» **Instructions to follow**: Each line of the data that includes the string "computer" is to be copied out.

» **Data records**:
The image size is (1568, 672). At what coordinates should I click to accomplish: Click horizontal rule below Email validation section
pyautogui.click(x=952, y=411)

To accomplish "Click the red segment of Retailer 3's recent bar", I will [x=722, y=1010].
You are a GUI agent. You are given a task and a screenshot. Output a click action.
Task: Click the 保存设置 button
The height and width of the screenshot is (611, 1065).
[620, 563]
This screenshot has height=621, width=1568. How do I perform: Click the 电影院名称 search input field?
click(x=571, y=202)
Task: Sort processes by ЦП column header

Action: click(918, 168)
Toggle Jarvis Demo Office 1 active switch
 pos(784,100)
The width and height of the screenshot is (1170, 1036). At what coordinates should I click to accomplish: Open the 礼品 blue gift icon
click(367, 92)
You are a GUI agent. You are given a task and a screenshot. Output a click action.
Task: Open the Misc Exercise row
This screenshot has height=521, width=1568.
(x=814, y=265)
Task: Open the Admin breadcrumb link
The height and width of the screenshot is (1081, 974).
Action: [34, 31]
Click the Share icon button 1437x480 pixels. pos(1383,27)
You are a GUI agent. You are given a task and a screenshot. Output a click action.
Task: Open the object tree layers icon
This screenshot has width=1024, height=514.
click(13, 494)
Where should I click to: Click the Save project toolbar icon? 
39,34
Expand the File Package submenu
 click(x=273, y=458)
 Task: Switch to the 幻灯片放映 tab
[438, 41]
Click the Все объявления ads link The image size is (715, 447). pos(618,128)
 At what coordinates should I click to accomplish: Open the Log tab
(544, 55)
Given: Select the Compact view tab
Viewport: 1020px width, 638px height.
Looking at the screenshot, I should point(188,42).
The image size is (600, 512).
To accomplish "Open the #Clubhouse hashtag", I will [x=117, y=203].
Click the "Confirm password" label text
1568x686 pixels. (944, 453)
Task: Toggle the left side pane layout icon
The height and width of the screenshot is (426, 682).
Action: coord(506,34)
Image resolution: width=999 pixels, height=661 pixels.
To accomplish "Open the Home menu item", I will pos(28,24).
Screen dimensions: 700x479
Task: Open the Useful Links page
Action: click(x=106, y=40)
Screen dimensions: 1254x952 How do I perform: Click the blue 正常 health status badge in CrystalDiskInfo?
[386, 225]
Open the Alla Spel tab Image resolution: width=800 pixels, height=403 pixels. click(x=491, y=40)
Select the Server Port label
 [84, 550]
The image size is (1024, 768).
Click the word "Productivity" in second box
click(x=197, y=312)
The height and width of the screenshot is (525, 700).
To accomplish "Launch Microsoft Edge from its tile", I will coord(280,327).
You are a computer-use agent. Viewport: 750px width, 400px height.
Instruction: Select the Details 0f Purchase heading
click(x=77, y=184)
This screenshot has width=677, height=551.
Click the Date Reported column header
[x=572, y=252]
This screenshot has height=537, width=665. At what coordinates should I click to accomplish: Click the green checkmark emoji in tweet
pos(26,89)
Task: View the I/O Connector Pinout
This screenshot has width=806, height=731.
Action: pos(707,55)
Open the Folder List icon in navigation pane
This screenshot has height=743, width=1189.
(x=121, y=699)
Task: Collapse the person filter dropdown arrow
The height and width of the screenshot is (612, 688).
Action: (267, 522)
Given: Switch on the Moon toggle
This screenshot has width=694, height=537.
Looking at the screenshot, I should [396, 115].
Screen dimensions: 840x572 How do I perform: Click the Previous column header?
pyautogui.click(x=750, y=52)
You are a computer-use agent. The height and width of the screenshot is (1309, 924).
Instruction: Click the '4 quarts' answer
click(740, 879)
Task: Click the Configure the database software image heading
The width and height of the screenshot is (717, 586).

» **Answer below**:
You are a computer-use agent. Viewport: 750px width, 400px height.
You are a computer-use agent. The height and width of the screenshot is (1309, 924).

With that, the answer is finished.